Comments (8)
We could probably get the best of both worlds (free shared hardware + short runs) by normalizing the run with a fixed control. For example, say that our control takes 5 seconds to run on ideal hardware. Suppose we then run the benchmark on shared hardware alongside the control and it takes 10 seconds. We can then normalize the benchmark by multiplying by current_execution_time / execution_time_on_ideal_hardware
or 10 seconds / 5 seconds
. What do you guys think?
from sanic.
I'm fully agree for this idea, but, the main issue is travis-ci: Based on my experience to validate techempower framework benchmarks, I never have two times the same timing between each run, even if I change nothing, because the tests run in a container, executed in a VM: You can't predict the load average of others containers and VMs.

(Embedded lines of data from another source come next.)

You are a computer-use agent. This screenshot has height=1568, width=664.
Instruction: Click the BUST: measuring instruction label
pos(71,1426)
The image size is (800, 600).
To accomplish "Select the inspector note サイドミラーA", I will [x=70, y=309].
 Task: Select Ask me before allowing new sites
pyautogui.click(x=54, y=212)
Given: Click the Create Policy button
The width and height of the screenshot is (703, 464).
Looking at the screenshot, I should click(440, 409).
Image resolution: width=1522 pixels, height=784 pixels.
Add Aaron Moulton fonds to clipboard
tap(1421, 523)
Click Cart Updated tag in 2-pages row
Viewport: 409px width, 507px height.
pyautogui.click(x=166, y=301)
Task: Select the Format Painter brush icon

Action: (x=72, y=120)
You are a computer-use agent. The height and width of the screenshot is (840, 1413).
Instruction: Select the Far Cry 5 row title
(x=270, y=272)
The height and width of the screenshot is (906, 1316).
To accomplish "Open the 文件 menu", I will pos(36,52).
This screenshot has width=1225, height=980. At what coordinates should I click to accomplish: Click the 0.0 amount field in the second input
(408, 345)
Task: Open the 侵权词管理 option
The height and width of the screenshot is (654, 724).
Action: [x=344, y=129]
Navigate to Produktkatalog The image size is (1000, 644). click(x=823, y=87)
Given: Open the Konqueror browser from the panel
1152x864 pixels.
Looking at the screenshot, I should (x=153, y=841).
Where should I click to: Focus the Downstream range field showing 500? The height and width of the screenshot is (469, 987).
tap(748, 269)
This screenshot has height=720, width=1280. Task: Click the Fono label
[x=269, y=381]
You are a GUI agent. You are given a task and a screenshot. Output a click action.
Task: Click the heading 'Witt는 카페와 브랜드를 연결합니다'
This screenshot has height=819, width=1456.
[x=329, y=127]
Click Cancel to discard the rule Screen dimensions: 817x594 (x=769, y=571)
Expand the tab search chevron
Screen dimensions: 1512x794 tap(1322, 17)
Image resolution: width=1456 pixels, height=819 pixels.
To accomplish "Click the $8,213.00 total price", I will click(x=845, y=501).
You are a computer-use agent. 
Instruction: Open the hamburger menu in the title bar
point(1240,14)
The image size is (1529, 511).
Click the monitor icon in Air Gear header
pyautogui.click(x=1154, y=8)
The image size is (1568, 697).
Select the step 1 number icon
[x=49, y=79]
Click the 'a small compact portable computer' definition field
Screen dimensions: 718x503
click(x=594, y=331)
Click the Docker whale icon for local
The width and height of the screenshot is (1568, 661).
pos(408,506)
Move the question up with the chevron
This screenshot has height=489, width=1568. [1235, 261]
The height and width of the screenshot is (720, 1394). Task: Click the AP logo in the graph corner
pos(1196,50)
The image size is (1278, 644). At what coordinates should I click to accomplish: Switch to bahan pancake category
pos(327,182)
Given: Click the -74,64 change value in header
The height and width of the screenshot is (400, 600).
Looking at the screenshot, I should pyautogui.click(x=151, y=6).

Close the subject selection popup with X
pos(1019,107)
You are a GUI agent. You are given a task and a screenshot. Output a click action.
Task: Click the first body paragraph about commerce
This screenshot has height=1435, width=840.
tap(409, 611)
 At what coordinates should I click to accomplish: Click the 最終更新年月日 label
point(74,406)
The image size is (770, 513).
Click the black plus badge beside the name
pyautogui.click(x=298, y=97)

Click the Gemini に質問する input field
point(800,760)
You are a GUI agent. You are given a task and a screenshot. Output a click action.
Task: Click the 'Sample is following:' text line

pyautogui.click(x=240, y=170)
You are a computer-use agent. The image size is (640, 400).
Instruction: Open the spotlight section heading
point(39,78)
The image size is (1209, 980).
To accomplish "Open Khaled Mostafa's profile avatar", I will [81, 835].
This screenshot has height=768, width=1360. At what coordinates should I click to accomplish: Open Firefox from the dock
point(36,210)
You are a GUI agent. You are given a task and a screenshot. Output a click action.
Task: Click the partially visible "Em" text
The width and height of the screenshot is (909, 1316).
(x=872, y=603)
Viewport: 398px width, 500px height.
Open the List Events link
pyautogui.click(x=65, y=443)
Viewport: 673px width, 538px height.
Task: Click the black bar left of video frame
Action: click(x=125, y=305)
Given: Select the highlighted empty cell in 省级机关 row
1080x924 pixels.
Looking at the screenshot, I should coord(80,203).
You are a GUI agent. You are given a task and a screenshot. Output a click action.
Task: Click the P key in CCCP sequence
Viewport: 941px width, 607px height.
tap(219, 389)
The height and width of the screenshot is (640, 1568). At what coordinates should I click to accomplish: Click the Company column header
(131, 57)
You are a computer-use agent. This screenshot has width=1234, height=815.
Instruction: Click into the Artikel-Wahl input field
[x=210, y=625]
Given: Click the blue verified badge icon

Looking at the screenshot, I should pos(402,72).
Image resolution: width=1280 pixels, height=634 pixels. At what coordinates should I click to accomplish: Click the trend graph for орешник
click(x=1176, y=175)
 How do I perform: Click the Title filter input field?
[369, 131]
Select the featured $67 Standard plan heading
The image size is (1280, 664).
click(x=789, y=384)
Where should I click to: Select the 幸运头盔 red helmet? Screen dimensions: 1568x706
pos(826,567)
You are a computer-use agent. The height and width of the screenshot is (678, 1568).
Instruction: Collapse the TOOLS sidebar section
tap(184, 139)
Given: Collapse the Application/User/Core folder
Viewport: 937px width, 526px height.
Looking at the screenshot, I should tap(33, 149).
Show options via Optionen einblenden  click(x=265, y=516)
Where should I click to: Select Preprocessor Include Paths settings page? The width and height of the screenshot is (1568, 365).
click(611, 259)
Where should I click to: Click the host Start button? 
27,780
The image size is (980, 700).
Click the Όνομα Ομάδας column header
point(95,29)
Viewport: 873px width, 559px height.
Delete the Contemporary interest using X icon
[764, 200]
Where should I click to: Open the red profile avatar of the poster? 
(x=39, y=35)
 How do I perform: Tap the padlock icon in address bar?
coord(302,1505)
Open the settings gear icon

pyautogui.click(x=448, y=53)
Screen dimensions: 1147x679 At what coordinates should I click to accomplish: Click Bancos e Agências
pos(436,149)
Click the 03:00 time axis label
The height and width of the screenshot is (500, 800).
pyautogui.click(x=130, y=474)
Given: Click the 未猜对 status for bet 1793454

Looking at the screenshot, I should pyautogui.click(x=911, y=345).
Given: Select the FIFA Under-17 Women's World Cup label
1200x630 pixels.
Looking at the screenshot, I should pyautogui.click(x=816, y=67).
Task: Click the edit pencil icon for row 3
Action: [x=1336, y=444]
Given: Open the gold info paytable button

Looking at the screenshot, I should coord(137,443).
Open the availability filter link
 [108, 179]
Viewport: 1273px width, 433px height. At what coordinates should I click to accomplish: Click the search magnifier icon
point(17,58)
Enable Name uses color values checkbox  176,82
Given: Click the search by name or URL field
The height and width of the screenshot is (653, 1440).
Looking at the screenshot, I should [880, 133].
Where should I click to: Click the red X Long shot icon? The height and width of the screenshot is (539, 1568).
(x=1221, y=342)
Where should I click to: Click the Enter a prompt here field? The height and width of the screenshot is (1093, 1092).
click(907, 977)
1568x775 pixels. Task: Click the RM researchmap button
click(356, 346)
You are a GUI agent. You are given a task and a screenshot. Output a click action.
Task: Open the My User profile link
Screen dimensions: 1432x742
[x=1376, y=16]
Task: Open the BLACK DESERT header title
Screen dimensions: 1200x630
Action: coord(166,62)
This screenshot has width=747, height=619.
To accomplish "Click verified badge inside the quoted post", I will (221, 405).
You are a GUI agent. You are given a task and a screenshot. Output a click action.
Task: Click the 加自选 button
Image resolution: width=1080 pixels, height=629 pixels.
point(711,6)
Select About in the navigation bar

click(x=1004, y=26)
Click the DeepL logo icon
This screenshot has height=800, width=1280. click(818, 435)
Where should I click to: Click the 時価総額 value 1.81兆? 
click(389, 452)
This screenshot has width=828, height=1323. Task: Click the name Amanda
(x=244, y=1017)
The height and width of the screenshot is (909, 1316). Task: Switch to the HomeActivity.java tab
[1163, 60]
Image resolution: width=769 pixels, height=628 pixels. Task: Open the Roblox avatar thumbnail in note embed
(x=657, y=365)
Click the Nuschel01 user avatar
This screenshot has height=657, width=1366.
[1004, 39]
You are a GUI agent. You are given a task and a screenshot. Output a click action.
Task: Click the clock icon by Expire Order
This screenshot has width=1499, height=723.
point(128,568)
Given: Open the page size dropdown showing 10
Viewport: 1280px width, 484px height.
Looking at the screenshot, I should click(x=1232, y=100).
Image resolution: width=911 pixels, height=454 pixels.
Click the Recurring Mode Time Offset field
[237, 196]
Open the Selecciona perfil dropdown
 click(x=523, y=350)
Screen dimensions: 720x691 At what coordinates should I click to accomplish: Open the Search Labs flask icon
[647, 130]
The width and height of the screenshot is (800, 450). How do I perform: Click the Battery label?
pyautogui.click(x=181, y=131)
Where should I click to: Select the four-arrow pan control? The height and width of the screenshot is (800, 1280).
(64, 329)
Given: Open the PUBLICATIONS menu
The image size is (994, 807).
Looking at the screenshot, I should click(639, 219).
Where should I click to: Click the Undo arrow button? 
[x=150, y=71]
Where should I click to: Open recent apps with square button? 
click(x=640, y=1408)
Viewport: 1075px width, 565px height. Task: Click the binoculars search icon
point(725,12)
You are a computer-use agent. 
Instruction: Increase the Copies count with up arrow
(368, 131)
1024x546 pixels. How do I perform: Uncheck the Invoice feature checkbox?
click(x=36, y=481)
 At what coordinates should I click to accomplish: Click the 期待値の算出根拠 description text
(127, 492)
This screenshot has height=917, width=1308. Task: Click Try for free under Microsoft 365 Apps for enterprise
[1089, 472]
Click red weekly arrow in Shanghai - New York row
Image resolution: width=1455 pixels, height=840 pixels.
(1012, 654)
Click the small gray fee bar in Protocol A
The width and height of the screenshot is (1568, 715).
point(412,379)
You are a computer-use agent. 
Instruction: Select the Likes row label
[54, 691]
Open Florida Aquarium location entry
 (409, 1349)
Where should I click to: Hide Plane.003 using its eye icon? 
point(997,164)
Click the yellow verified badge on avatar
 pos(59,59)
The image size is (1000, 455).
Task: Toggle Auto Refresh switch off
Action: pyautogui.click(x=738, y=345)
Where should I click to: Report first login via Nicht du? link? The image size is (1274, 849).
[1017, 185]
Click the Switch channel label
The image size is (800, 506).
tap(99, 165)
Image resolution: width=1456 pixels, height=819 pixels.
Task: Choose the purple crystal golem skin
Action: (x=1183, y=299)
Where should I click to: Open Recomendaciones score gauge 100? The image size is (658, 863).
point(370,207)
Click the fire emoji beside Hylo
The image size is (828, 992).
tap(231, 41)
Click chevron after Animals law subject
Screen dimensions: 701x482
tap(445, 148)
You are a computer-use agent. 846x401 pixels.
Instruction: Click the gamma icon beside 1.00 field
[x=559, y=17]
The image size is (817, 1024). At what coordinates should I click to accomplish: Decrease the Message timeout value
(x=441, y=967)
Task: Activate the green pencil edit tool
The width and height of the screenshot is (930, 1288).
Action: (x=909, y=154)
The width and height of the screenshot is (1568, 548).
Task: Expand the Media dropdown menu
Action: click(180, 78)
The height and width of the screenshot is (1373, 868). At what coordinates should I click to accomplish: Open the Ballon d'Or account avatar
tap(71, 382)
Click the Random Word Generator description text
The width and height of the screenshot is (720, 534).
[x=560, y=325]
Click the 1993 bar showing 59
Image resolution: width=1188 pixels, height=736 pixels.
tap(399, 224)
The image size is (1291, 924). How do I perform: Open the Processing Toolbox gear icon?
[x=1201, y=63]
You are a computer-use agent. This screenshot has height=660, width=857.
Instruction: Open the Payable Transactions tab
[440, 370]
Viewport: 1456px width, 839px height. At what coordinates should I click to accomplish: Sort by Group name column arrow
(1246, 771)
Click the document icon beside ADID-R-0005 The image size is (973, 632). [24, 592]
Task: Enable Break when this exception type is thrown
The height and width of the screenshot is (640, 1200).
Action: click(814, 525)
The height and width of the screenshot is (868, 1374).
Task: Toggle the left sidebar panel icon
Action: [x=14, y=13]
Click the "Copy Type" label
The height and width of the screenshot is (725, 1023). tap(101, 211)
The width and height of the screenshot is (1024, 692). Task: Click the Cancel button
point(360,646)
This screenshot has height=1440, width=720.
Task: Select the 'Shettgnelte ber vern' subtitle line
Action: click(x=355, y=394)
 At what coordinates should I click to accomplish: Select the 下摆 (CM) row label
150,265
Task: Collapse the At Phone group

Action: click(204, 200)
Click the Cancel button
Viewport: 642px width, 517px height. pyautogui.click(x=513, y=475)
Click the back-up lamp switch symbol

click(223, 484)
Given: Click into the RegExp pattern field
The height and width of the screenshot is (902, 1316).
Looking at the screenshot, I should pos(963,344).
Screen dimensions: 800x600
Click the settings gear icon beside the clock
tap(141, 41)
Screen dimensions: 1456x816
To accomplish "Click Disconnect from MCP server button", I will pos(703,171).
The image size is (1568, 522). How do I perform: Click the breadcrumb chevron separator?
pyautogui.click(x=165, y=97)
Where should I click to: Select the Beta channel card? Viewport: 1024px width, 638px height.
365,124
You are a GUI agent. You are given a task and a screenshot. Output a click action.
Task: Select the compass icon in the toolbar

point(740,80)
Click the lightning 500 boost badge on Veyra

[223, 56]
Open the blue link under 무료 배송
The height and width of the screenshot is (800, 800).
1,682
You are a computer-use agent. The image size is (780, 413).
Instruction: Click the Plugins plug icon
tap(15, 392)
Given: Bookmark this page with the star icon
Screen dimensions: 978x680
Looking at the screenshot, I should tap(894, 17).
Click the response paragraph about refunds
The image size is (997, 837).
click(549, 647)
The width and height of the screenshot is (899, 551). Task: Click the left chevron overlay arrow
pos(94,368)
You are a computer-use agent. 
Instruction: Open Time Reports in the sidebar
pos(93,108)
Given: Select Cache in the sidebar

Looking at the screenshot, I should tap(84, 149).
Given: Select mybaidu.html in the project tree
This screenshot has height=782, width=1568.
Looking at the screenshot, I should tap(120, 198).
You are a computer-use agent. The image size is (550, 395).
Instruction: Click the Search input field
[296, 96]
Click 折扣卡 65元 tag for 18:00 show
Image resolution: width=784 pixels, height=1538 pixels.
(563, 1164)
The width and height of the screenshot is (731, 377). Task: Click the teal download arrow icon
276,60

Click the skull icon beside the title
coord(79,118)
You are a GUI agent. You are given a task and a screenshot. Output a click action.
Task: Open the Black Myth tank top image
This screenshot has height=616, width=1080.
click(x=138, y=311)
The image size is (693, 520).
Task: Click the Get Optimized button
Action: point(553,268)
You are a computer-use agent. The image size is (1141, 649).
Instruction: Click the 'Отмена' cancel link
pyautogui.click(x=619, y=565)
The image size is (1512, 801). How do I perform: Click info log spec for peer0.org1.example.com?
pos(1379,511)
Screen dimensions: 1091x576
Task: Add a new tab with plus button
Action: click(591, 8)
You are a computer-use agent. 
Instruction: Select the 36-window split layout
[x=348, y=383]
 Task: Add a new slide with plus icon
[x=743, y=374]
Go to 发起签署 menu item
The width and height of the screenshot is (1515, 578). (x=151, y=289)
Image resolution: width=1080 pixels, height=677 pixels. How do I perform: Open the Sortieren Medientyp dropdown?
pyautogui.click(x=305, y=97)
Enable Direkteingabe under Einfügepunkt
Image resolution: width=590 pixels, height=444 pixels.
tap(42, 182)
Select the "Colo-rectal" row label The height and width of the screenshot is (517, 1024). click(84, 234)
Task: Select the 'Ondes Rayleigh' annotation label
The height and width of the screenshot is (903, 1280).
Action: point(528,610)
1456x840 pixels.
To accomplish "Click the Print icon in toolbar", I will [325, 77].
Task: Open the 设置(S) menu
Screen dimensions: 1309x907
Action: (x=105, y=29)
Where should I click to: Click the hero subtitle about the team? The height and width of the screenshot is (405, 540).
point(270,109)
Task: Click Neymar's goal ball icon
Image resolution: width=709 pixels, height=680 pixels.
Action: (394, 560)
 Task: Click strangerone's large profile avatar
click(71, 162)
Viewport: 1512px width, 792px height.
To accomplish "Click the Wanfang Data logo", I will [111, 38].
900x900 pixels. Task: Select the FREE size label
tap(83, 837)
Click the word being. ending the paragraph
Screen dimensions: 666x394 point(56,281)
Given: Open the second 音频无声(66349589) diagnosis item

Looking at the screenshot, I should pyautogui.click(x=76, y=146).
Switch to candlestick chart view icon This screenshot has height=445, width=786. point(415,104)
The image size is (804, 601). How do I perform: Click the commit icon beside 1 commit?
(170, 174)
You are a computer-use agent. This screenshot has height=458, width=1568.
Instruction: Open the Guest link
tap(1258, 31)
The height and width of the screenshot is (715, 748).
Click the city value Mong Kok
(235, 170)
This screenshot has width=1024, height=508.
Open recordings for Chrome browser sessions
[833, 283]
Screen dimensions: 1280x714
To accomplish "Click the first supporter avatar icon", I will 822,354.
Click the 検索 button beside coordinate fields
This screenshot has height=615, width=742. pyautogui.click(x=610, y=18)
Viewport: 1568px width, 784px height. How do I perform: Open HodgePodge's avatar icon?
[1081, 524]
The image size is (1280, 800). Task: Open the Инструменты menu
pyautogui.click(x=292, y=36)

To have a predictable test, you need to use hardware without virtualization and follow the good practices from @Haypo with perf: http://perf.readthedocs.io/en/latest/
Moreover, you need to test always on the same hardware, to enable you to compare between two executions.
Is it a travis-ci like service proposes a service like that ?
from sanic.
Agreed, we need a standard way of doing this. My tests on AWS are not stable and involve me running them over a long period of time until I get consistent results. Even the m4 instances which aren't supposed to burst fluctuate in performance about 1-3k req/sec.
It seems to me like we have 2 options:
- Dedicated hardware - Currently AWS charges $2/hr + fees for dedicated hardware. Unless we can come up with a cheaper solution, I think we'd have to resort to running it less often. Maybe once a week or before releases.
- Shared hardware + long-running tests - Since we're just looking for relative difference in speed between 2 branches, we could just run the tests and compare averages/best run/top percentile results (whichever is most telling). My guess is we'd have to run tests for about 5 minutes to get some consistent results. This may not be that bad, but would definitely be annoying to wait for if the committer is relying on travis to check if if their pull request passed.
I'm inclined to go with option #2, unless there's a solution that lets us spin up dedicated hardware cheaply. What do you guys think?
from sanic.
option 2 seems to be more realistic.
Nevertheless, we might have a new business model just here to launch a new company ;-)
More seriously, it might be a question I could raise to PSF, because they have dedicated hardware to test and benchmark CPython. I'll try to take the temperature.
from sanic.
@channelcat you can use Scaleway.com for cheap dedicated hardware; they have €3/month ARM dedicated servers (basically a hosted RPi alternative), or the cheap dedicated servers offered by Kimsufi.com / Online.net.
from sanic.
profile (and cProfile) might be useful. Could look at changes in number of calls or percentage of time in sanic files relative to overall.
from sanic.
@brian-bates I definitely think that, that idea maybe mixed with @jpiasetz idea could really be helpful for completing this.
from sanic.
Closing due to no follow-up in 2 years. There are discussions on benchmarking in the current community forums (https://community.sanicframework.org)
from sanic.
Related Issues (20)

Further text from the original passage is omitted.